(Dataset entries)
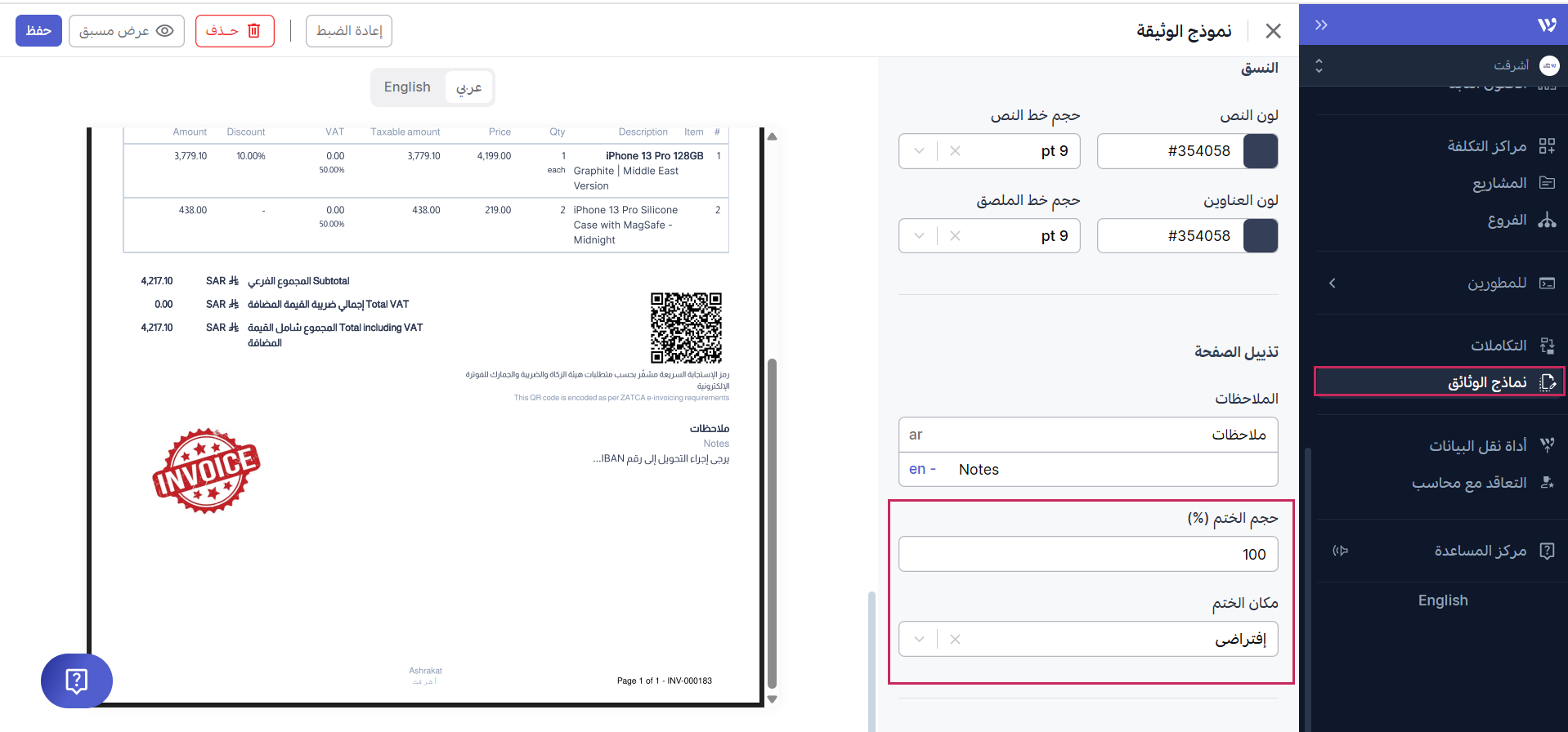Click the help center question icon

(x=1546, y=551)
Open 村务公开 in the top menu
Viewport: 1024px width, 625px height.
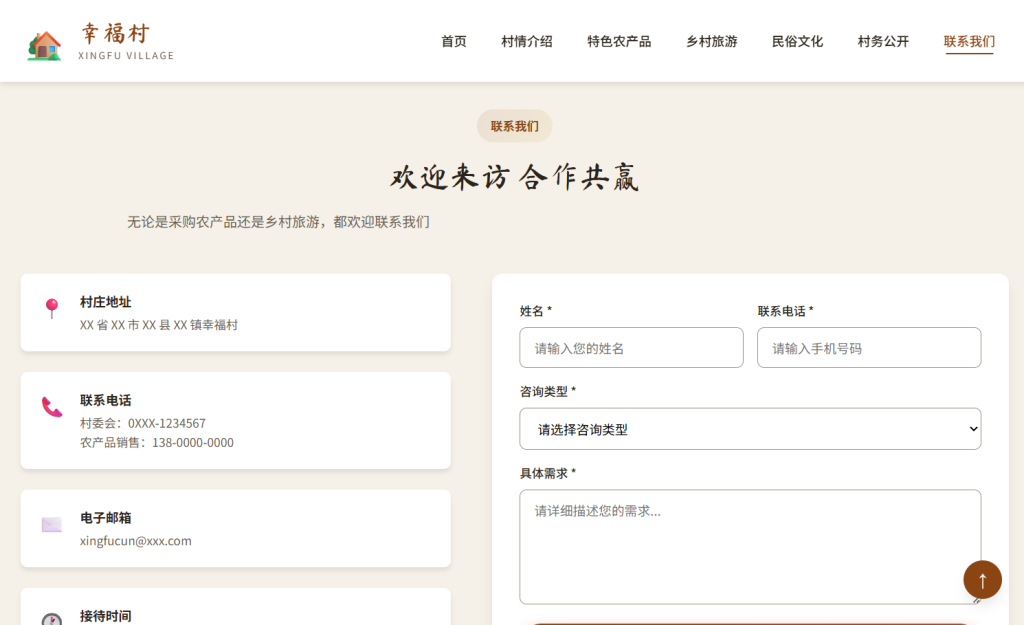[x=884, y=41]
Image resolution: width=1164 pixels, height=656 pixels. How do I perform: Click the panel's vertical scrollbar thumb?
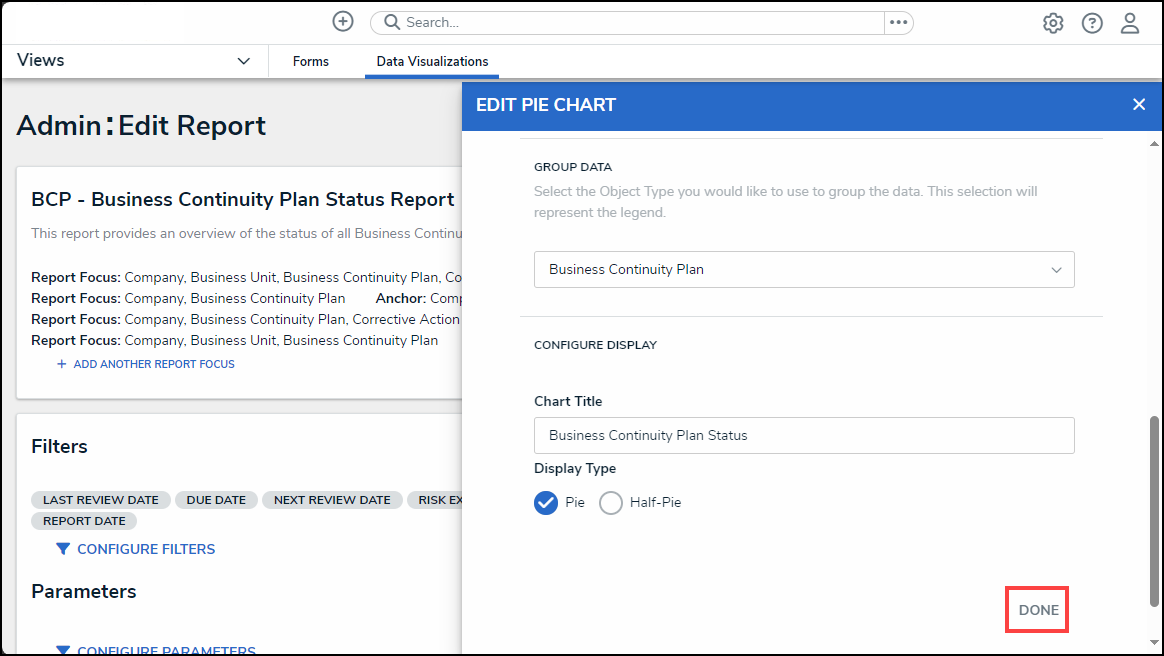(1155, 510)
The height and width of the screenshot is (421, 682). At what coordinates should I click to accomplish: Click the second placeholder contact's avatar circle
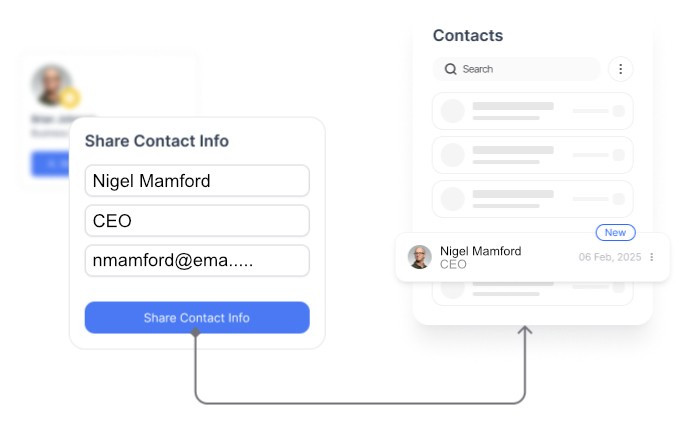[452, 155]
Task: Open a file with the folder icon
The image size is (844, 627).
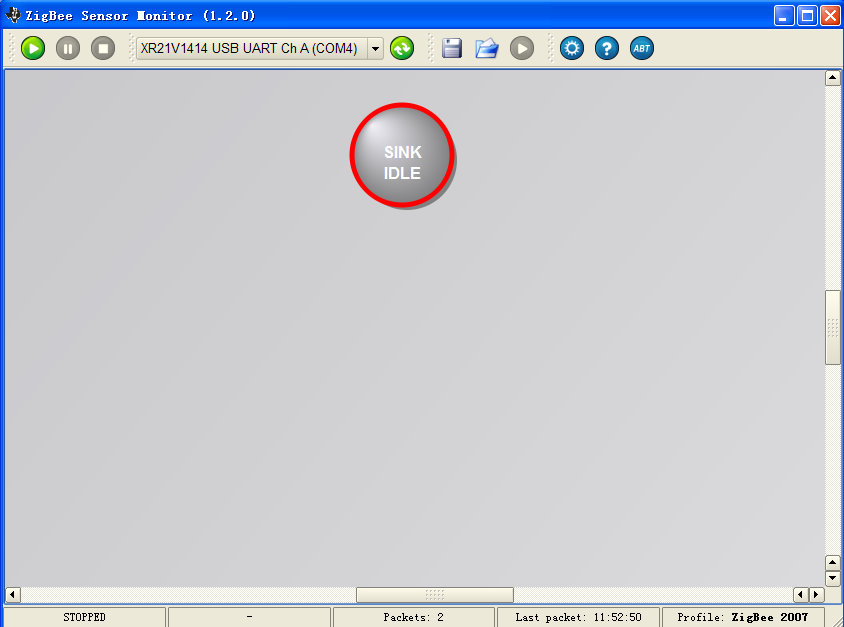Action: [x=487, y=48]
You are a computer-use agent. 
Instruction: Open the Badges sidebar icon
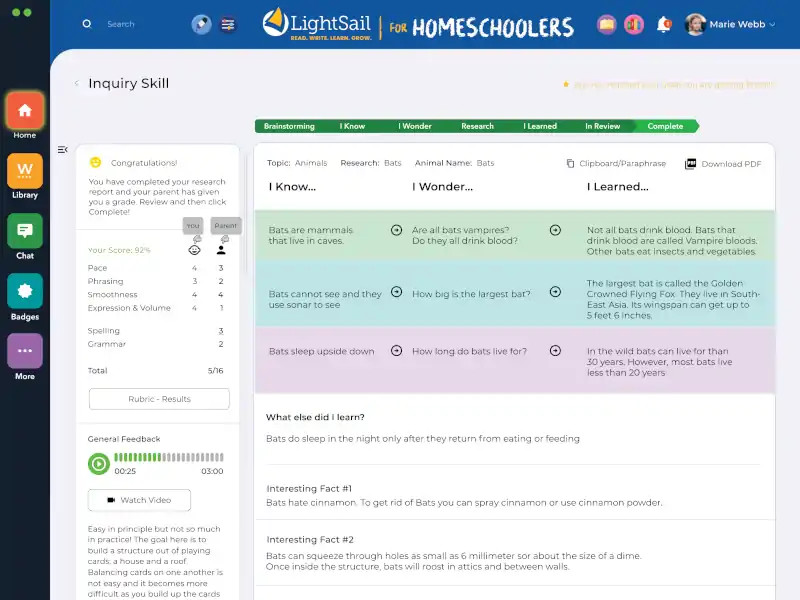(25, 291)
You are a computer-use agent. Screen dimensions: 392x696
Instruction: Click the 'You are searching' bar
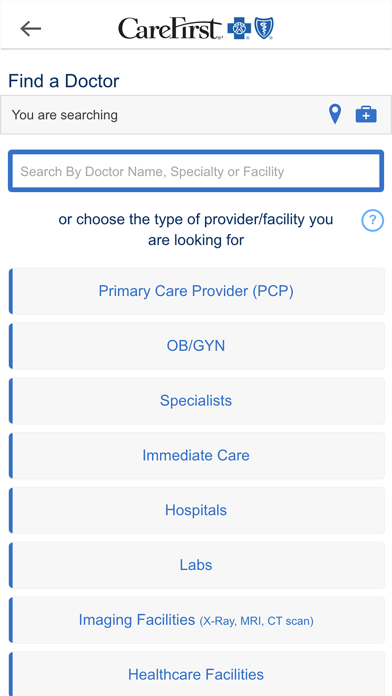click(x=196, y=115)
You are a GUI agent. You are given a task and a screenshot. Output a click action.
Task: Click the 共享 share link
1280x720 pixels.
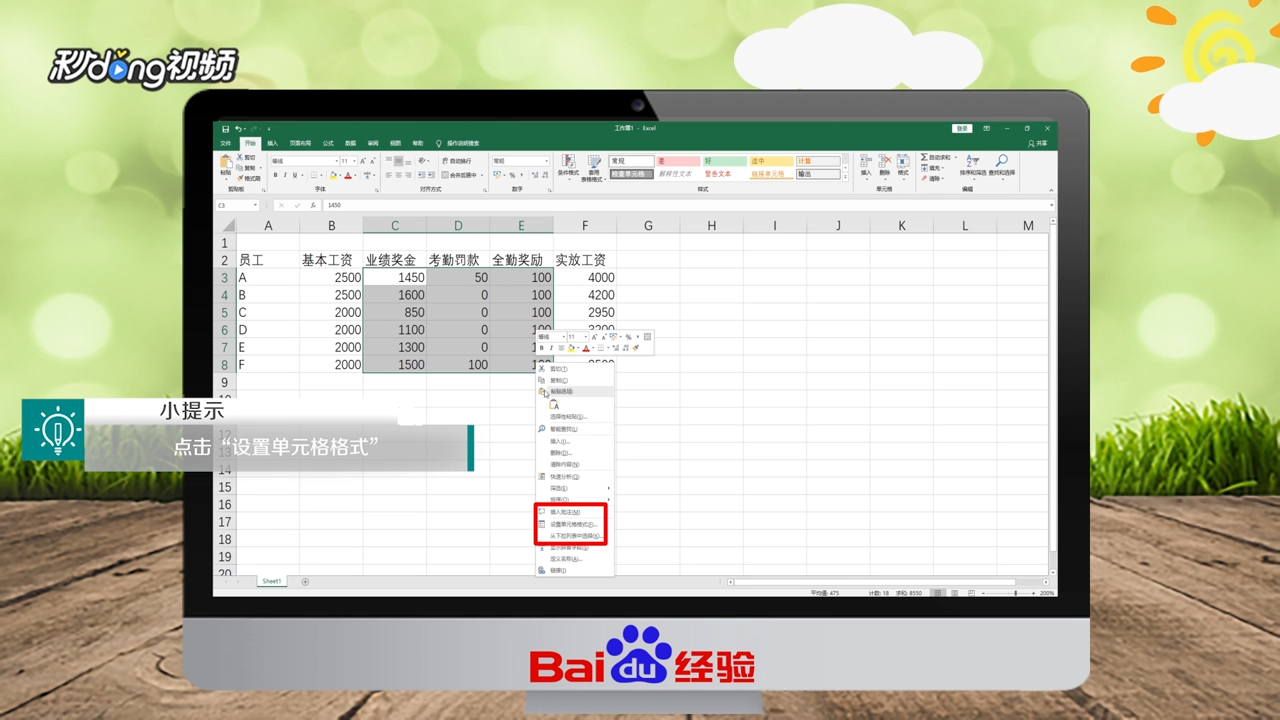click(x=1037, y=142)
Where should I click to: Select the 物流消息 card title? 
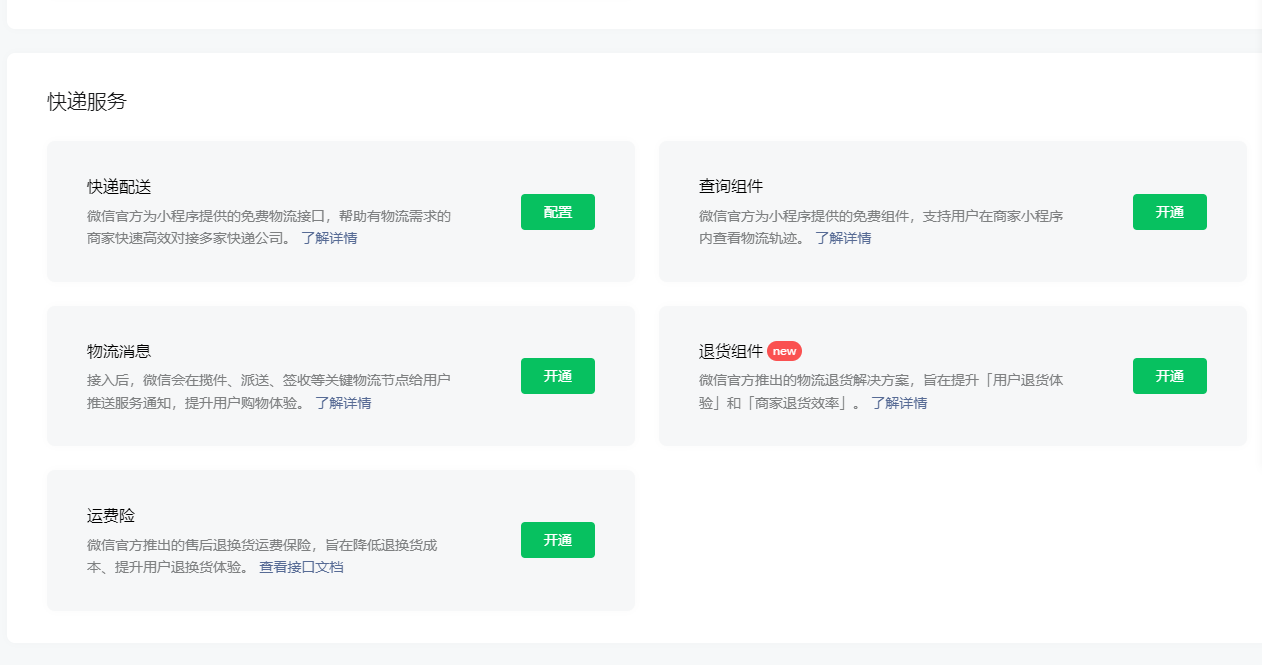pos(119,351)
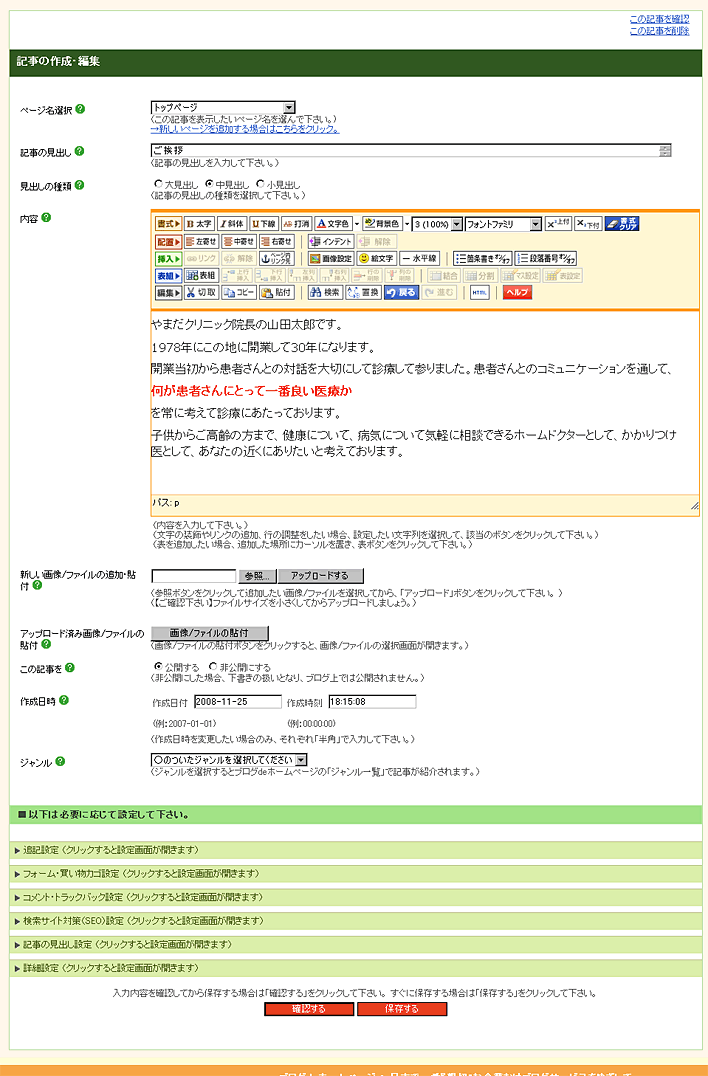
Task: Expand the 検索サイト対策(SEO)設定 section
Action: coord(139,921)
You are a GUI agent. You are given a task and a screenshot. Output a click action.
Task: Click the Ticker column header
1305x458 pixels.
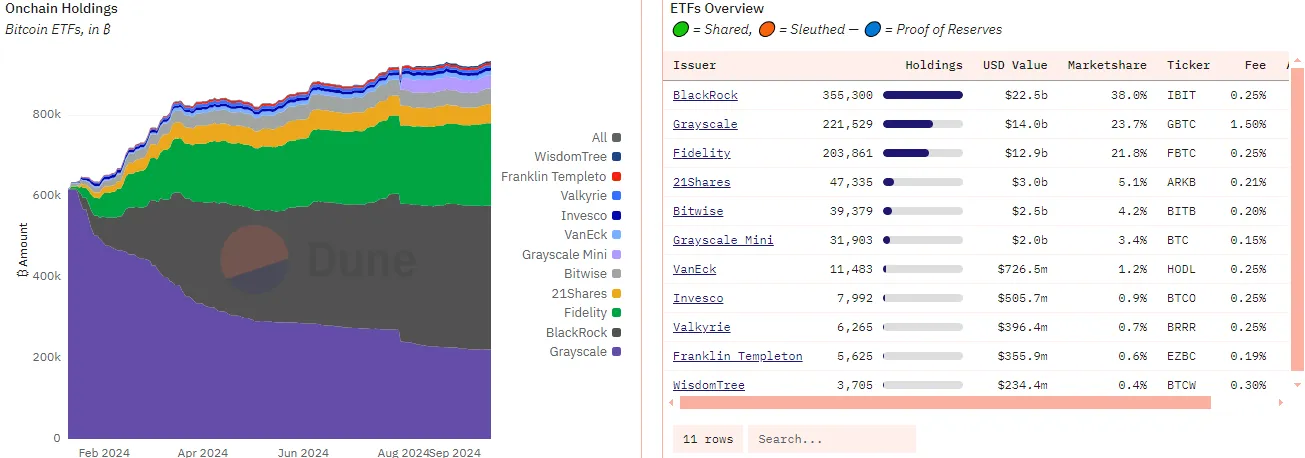(x=1188, y=65)
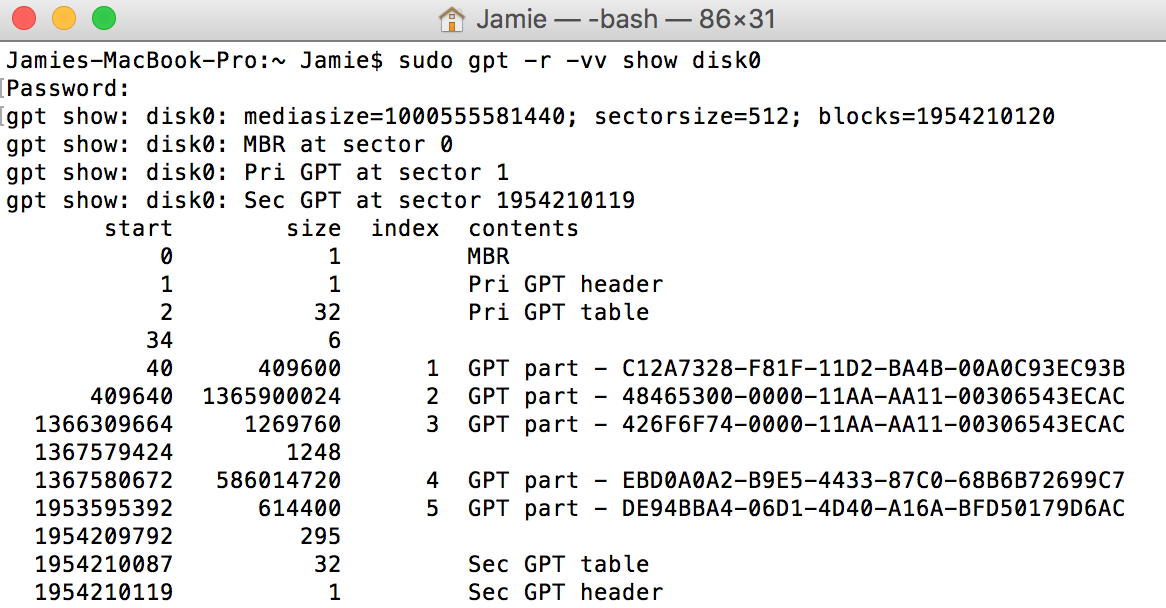1166x608 pixels.
Task: Click the home folder icon in title bar
Action: [452, 19]
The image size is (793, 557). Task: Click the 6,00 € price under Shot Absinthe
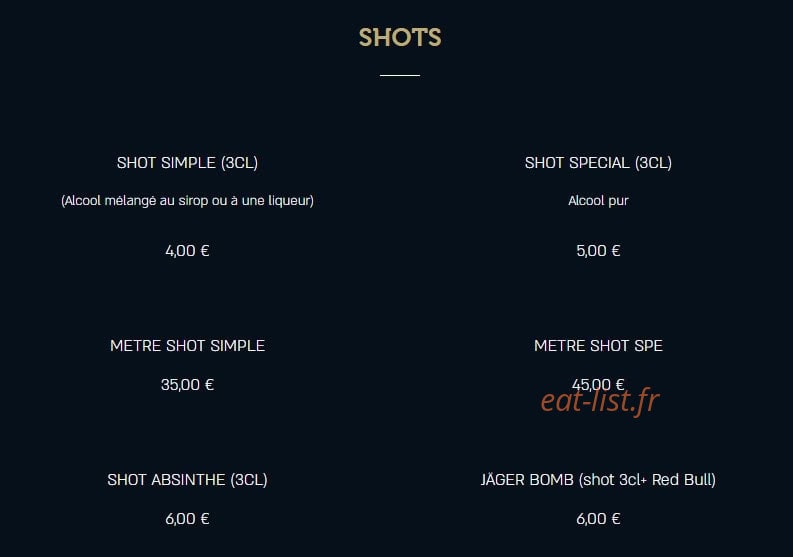(x=187, y=519)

_Task_
Going from the line holding "Open 村务公开 in the top menu" to the last line of the data above, reproduce every line exactly, both included, with the pictures omitted.

_The answer_
Open 村务公开 in the top menu
Viewport: 1024px width, 625px height.
[x=884, y=41]
Image resolution: width=1164 pixels, height=656 pixels. How do I perform: Click the panel's vertical scrollbar thumb?
(1155, 510)
The height and width of the screenshot is (421, 682). At what coordinates should I click to accomplish: Click the second placeholder contact's avatar circle
[452, 155]
Task: Open a file with the folder icon
The image size is (844, 627).
Action: [x=487, y=48]
You are a computer-use agent. 
Instruction: Open the Badges sidebar icon
(25, 291)
You are a computer-use agent. Screen dimensions: 392x696
Instruction: Click the 'You are searching' bar
click(x=196, y=115)
You are a GUI agent. You are given a task and a screenshot. Output a click action.
Task: Click the 共享 share link
1280x720 pixels.
click(x=1037, y=142)
Where should I click to: Select the 物流消息 card title? 
pos(119,351)
Task: Expand the 検索サイト対策(SEO)設定 section
Action: coord(139,921)
You are a GUI agent. You are given a task and a screenshot. Output a click action.
Task: Click the Ticker column header
1305x458 pixels.
(x=1188, y=65)
1166x608 pixels.
Task: Click the home folder icon in title bar
Action: [452, 19]
The image size is (793, 557). Task: Click the 6,00 € price under Shot Absinthe
(x=187, y=519)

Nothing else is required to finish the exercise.